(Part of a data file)
=====
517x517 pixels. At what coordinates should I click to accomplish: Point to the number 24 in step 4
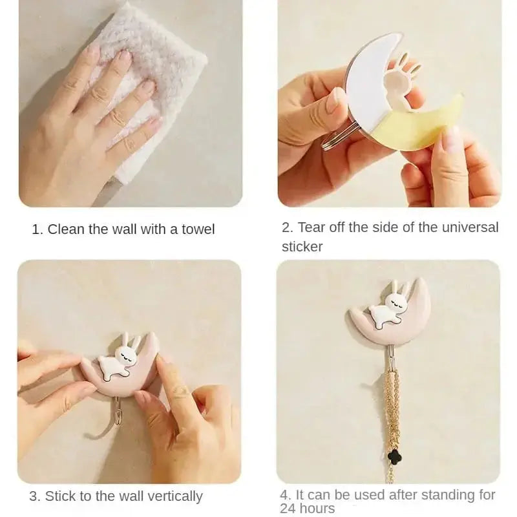click(x=289, y=509)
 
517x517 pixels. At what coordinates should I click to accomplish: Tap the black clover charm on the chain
click(x=390, y=456)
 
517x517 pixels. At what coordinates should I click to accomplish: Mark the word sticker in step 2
click(x=302, y=246)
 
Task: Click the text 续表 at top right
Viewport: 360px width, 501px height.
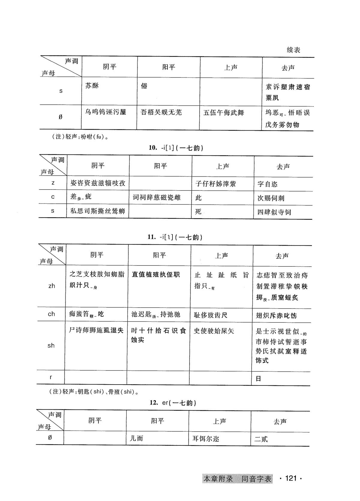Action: pyautogui.click(x=293, y=50)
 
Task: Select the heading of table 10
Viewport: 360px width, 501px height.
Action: pyautogui.click(x=176, y=148)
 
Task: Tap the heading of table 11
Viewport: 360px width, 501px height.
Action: pyautogui.click(x=175, y=237)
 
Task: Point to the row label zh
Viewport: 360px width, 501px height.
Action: pyautogui.click(x=52, y=286)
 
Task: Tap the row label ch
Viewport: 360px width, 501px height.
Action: pyautogui.click(x=51, y=314)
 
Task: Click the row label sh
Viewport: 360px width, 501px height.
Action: pyautogui.click(x=51, y=346)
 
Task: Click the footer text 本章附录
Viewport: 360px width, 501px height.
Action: pyautogui.click(x=218, y=479)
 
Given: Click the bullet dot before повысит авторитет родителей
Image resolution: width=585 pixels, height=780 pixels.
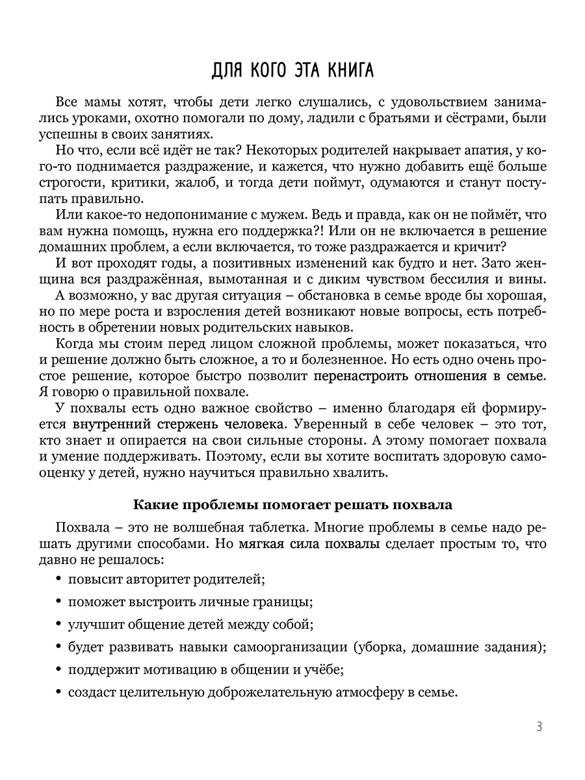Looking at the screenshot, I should tap(59, 577).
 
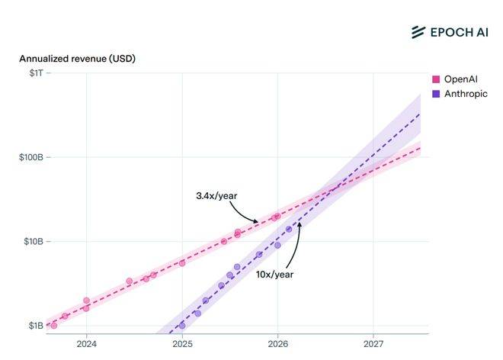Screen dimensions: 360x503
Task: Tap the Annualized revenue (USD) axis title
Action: click(77, 59)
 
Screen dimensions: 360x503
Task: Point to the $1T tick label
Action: click(34, 73)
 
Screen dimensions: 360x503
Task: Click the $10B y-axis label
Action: click(31, 242)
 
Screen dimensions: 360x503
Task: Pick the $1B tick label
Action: click(34, 326)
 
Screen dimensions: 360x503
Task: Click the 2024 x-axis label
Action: click(87, 344)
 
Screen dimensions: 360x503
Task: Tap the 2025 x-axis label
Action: click(182, 344)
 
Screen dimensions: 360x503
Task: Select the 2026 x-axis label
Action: click(278, 344)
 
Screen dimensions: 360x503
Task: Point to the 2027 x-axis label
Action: click(373, 344)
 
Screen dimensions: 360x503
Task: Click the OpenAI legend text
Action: click(460, 79)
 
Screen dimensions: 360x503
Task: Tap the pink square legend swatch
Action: click(437, 79)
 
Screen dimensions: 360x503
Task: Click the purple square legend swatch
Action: click(437, 94)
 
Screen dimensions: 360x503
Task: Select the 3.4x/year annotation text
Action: click(216, 196)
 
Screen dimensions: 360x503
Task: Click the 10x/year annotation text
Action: click(274, 275)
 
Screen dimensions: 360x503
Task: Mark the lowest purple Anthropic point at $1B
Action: click(181, 326)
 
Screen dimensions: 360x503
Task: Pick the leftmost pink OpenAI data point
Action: click(53, 326)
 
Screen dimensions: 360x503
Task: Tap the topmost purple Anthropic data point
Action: click(289, 229)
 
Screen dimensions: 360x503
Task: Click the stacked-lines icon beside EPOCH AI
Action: click(418, 32)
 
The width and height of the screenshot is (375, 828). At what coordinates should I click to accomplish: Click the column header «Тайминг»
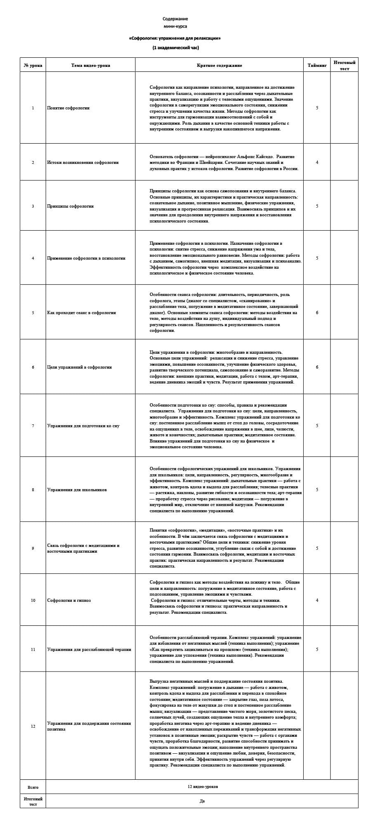(317, 65)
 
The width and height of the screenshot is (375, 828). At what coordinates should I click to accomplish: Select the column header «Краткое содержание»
(219, 65)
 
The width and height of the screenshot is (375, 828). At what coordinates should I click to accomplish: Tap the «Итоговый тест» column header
(344, 65)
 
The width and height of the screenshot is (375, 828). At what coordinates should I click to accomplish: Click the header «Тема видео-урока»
(90, 65)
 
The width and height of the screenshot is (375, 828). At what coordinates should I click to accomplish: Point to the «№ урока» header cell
(33, 65)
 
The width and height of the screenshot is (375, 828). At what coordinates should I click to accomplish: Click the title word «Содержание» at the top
(175, 19)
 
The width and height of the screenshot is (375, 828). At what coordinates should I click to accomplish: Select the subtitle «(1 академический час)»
(175, 48)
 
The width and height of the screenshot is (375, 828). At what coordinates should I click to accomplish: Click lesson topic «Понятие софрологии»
(68, 108)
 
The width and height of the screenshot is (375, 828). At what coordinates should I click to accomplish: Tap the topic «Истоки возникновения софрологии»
(83, 162)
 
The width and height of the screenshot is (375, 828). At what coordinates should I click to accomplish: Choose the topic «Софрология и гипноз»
(69, 600)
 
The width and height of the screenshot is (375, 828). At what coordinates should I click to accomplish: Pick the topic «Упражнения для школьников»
(77, 490)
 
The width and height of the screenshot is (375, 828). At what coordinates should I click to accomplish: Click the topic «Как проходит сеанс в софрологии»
(82, 312)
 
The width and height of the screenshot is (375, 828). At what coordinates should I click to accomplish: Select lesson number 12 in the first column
(33, 726)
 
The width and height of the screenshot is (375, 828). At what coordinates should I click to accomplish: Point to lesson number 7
(33, 426)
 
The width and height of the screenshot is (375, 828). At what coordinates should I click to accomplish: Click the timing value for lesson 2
(317, 162)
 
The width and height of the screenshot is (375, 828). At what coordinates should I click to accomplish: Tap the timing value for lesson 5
(317, 312)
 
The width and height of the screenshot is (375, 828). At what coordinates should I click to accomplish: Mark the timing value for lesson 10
(317, 600)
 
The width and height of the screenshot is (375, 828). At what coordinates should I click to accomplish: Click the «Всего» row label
(33, 787)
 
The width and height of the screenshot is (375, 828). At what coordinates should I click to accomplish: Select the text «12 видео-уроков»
(202, 786)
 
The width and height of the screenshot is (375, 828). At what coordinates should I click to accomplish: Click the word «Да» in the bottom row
(202, 801)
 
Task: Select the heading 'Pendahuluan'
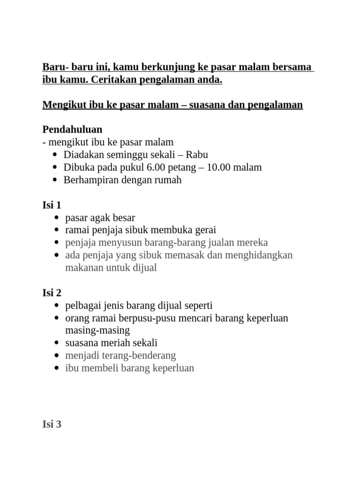tap(72, 129)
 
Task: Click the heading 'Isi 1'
tap(52, 205)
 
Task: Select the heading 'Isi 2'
tap(52, 293)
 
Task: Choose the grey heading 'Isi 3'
tap(52, 425)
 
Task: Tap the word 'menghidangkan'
tap(259, 255)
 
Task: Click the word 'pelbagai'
tap(82, 306)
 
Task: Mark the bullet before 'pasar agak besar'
tap(57, 218)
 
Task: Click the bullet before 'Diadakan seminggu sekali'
tap(55, 155)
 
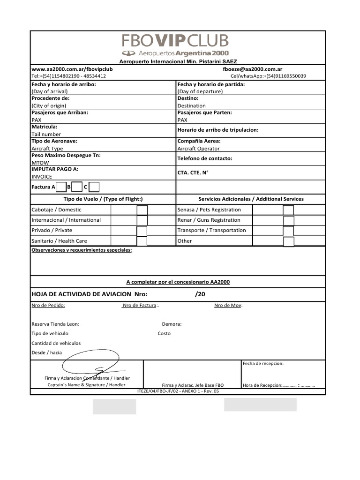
=====
__What the task requires__
Rewrite the records with every "x-axis label" renamed to "horizontal axis label", leaving everything else the same. Leave the pictures out of your answer.

__Task answer__
517x517 pixels. At what coordinates should I click to accomplish: Point to the number 24 in step 4
click(x=289, y=509)
 
517x517 pixels. At what coordinates should I click to accomplish: Tap the black clover charm on the chain
click(x=390, y=456)
 
517x517 pixels. At what coordinates should I click to accomplish: Mark the word sticker in step 2
click(x=302, y=246)
 
Task: Click the text 续表 at top right
Viewport: 360px width, 501px height.
Action: pyautogui.click(x=293, y=50)
 
Task: Select the heading of table 10
Viewport: 360px width, 501px height.
Action: pyautogui.click(x=176, y=148)
 
Task: Tap the heading of table 11
Viewport: 360px width, 501px height.
Action: pyautogui.click(x=175, y=237)
 
Task: Point to the row label zh
Viewport: 360px width, 501px height.
Action: pyautogui.click(x=52, y=286)
 
Task: Tap the row label ch
Viewport: 360px width, 501px height.
Action: pyautogui.click(x=51, y=314)
 
Task: Click the row label sh
Viewport: 360px width, 501px height.
Action: pyautogui.click(x=51, y=346)
 
Task: Click the footer text 本章附录
Viewport: 360px width, 501px height.
Action: pyautogui.click(x=218, y=479)
 
Given: Click the bullet dot before повысит авторитет родителей
Image resolution: width=585 pixels, height=780 pixels.
Looking at the screenshot, I should tap(59, 577).
 
Screen dimensions: 360x503
Task: Tap the Annualized revenue (USD) axis title
Action: click(77, 59)
 
Screen dimensions: 360x503
Task: Point to the $1T tick label
Action: click(34, 73)
 
Screen dimensions: 360x503
Task: Click the $10B y-axis label
Action: click(31, 242)
 
Screen dimensions: 360x503
Task: Pick the $1B tick label
Action: click(34, 326)
 
Screen dimensions: 360x503
Task: Click the 2024 horizontal axis label
Action: click(87, 344)
 
Screen dimensions: 360x503
Task: Tap the 2025 horizontal axis label
Action: click(182, 344)
 
Screen dimensions: 360x503
Task: Select the 2026 horizontal axis label
Action: click(278, 344)
 
Screen dimensions: 360x503
Task: Point to the 2027 horizontal axis label
Action: click(373, 344)
 
Screen dimensions: 360x503
Task: Click the OpenAI legend text
Action: click(460, 79)
 
Screen dimensions: 360x503
Task: Tap the pink square legend swatch
Action: click(437, 79)
 
Screen dimensions: 360x503
Task: Click the purple square legend swatch
Action: click(437, 94)
 
Screen dimensions: 360x503
Task: Select the 3.4x/year annotation text
Action: click(216, 196)
 
Screen dimensions: 360x503
Task: Click the 10x/year annotation text
Action: click(274, 275)
 
Screen dimensions: 360x503
Task: Mark the lowest purple Anthropic point at $1B
Action: click(181, 326)
 
Screen dimensions: 360x503
Task: Pick the leftmost pink OpenAI data point
Action: click(53, 326)
 
Screen dimensions: 360x503
Task: Tap the topmost purple Anthropic data point
Action: click(289, 229)
 
Screen dimensions: 360x503
Task: Click the stacked-lines icon beside EPOCH AI
Action: click(418, 32)
 
The width and height of the screenshot is (375, 828). At what coordinates should I click to accomplish: Click the column header «Тайминг»
(317, 65)
 
The width and height of the screenshot is (375, 828). At what coordinates should I click to accomplish: Select the column header «Краткое содержание»
(219, 65)
 
The width and height of the screenshot is (375, 828). At what coordinates should I click to accomplish: Tap the «Итоговый тест» column header
(344, 65)
 
The width and height of the screenshot is (375, 828). At what coordinates should I click to accomplish: Click the header «Тема видео-урока»
(90, 65)
 
The width and height of the screenshot is (375, 828). At what coordinates should I click to accomplish: Point to the «№ урока» header cell
(33, 65)
 
The width and height of the screenshot is (375, 828). At what coordinates should I click to accomplish: Click the title word «Содержание» at the top
(175, 19)
 
The width and height of the screenshot is (375, 828). At what coordinates should I click to accomplish: Select the subtitle «(1 академический час)»
(175, 48)
 
The width and height of the screenshot is (375, 828). At what coordinates should I click to accomplish: Click lesson topic «Понятие софрологии»
(68, 108)
 
The width and height of the screenshot is (375, 828). At what coordinates should I click to accomplish: Tap the topic «Истоки возникновения софрологии»
(83, 162)
 
The width and height of the screenshot is (375, 828). At what coordinates should I click to accomplish: Choose the topic «Софрология и гипноз»
(69, 600)
 
The width and height of the screenshot is (375, 828). At what coordinates should I click to accomplish: Pick the topic «Упражнения для школьников»
(77, 490)
 
The width and height of the screenshot is (375, 828). At what coordinates should I click to accomplish: Click the topic «Как проходит сеанс в софрологии»
(82, 312)
 
The width and height of the screenshot is (375, 828). At what coordinates should I click to accomplish: Select lesson number 12 in the first column
(33, 726)
 
The width and height of the screenshot is (375, 828). At what coordinates should I click to accomplish: Point to lesson number 7
(33, 426)
 
The width and height of the screenshot is (375, 828). At what coordinates should I click to accomplish: Click the timing value for lesson 2
(317, 162)
 
The width and height of the screenshot is (375, 828). At what coordinates should I click to accomplish: Tap the timing value for lesson 5
(317, 312)
 
The width and height of the screenshot is (375, 828). At what coordinates should I click to accomplish: Mark the timing value for lesson 10
(317, 600)
 
The width and height of the screenshot is (375, 828). At what coordinates should I click to accomplish: Click the «Всего» row label
(33, 787)
 
The width and height of the screenshot is (375, 828). At what coordinates should I click to accomplish: Select the text «12 видео-уроков»
(202, 786)
 
The width and height of the screenshot is (375, 828). At what coordinates should I click to accomplish: Click the word «Да» in the bottom row
(202, 801)
 
Task: Select the heading 'Pendahuluan'
tap(72, 129)
 
Task: Click the heading 'Isi 1'
tap(52, 205)
 
Task: Select the heading 'Isi 2'
tap(52, 293)
 
Task: Choose the grey heading 'Isi 3'
tap(52, 425)
 
Task: Tap the word 'menghidangkan'
tap(259, 255)
 
Task: Click the word 'pelbagai'
tap(82, 306)
 
Task: Mark the bullet before 'pasar agak besar'
tap(57, 218)
 
Task: Click the bullet before 'Diadakan seminggu sekali'
tap(55, 155)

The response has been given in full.